E por falar em cinema, é preciso lembrar que “A
Separação”, politizado ou não, é um belo filme, que transbordou as fronteiras
físicas e culturais do Irã e vem conquistando reconhecimento por onde passa – e
para Moadi, que já havia atuado no longa anterior do diretor, o sucesso não é
uma surpresa. “Asghar (Farhadi) fala sobre as preocupações humanas e morais,
questões tão vastas e grandes que nenhuma restrição ou limitação podem ser
aplicadas a elas”, disse o ator principal da trama.

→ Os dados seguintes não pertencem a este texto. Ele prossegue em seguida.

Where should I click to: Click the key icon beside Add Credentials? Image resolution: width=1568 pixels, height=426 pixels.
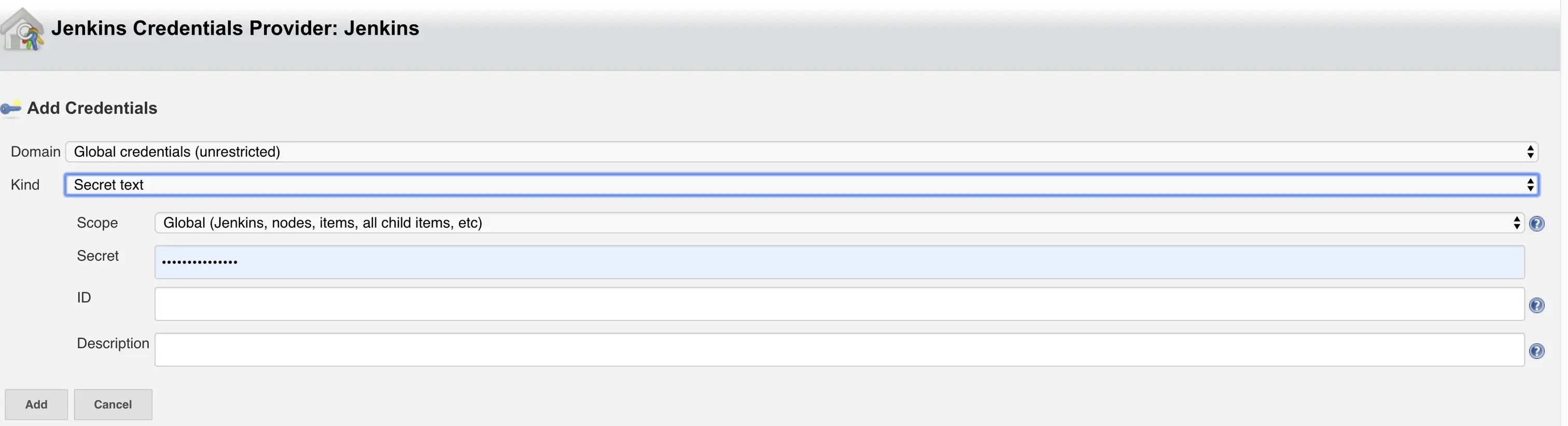[x=11, y=108]
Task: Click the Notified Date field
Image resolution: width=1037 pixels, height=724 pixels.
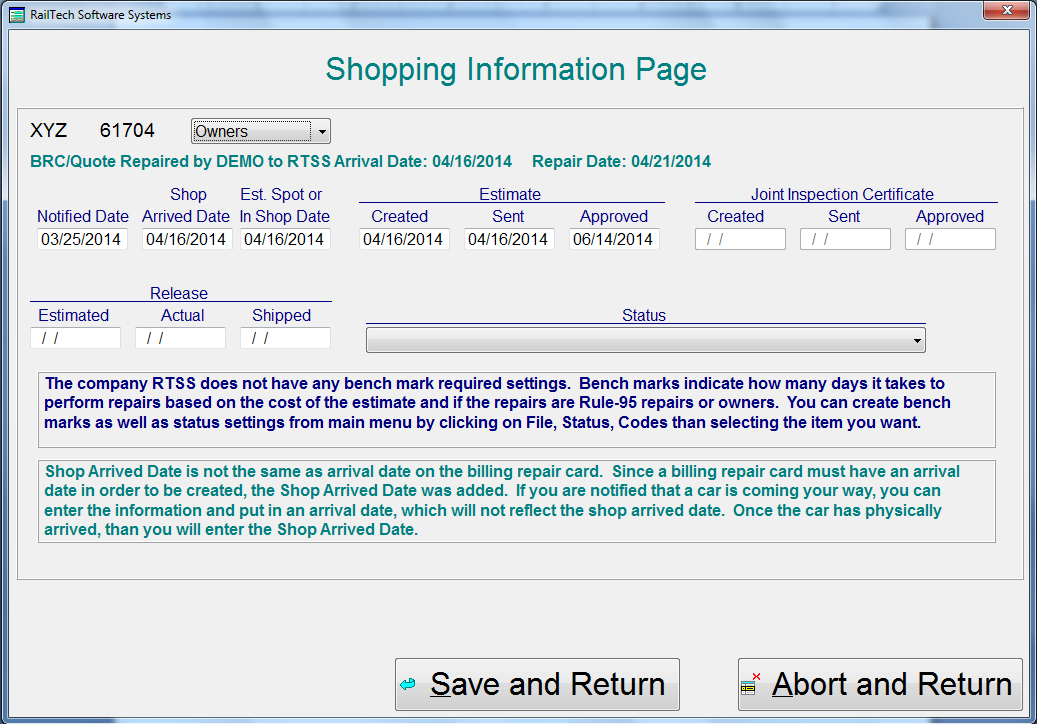Action: pos(82,240)
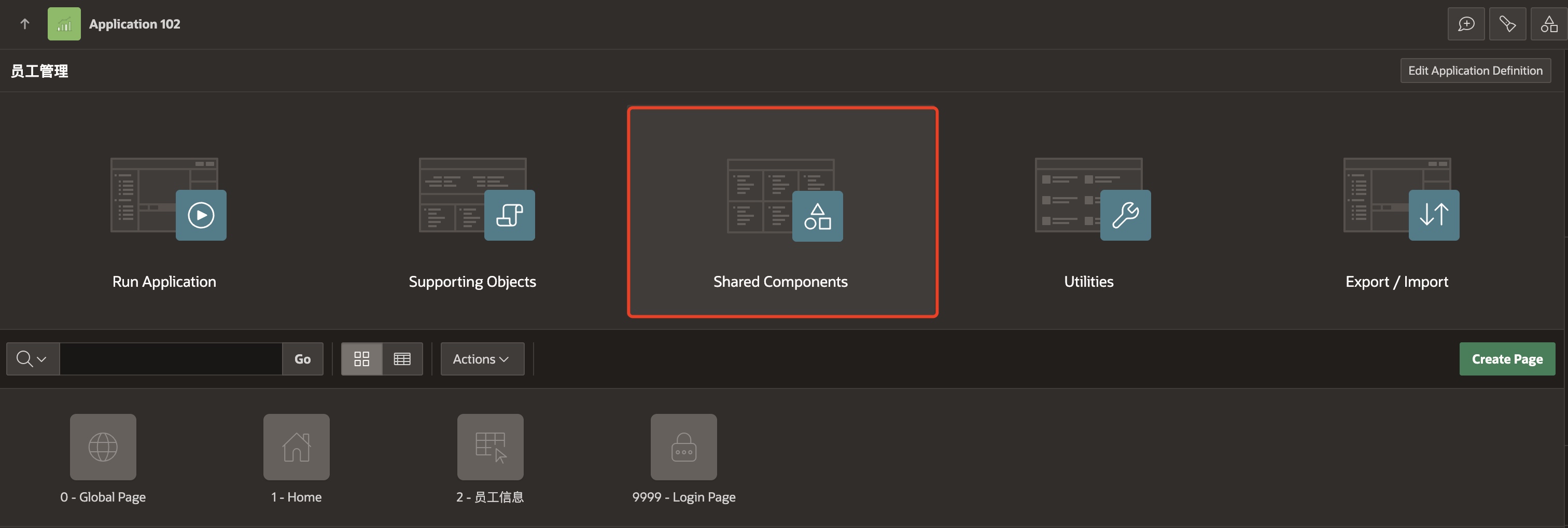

A universalidade das obras do diretor é exatamente seu
trunfo. O cineasta acredita que a história de “A Separação” poderia acontecer
em qualquer lugar do mundo, guardada as devidas diferenças culturais, e a
grande prova disso é a identificação que críticos e público vêm demonstrando
pelo longa.
O filme permite, inclusive, que os americanos reconheçam
similaridades com os iranianos – um povo que eles estão acostumados a enxergar
como extremamente distantes não apenas fisicamente, mas principalmente
culturalmente. “Esse tipo de filmes pode preencher essa lacuna que a mídia não
mostra, sobre as semelhanças entre nós. E isto é a coisa mais recorrente que
venho dizendo nos últimos dias: as semelhanças entre as pessoas são muito
maiores do que suas diferenças”.
Enquanto viaja o mundo divulgando o filme, recolhendo
prêmios e pisando em ovos durante as entrevistas, Farhadi já começa a tecer seu
próximo roteiro – que ele pretende filmar no Irã, apesar dos riscos de ter sua
vida pessoal e profissional afetadas. “Se seu filho está com febre muito alta,
o que você faria? O abandonaria ou ficaria lá? Sinto que eu tenho que ficar lá,
mais do que nunca. Eu preciso trabalhar lá”, diz o diretor, contundente.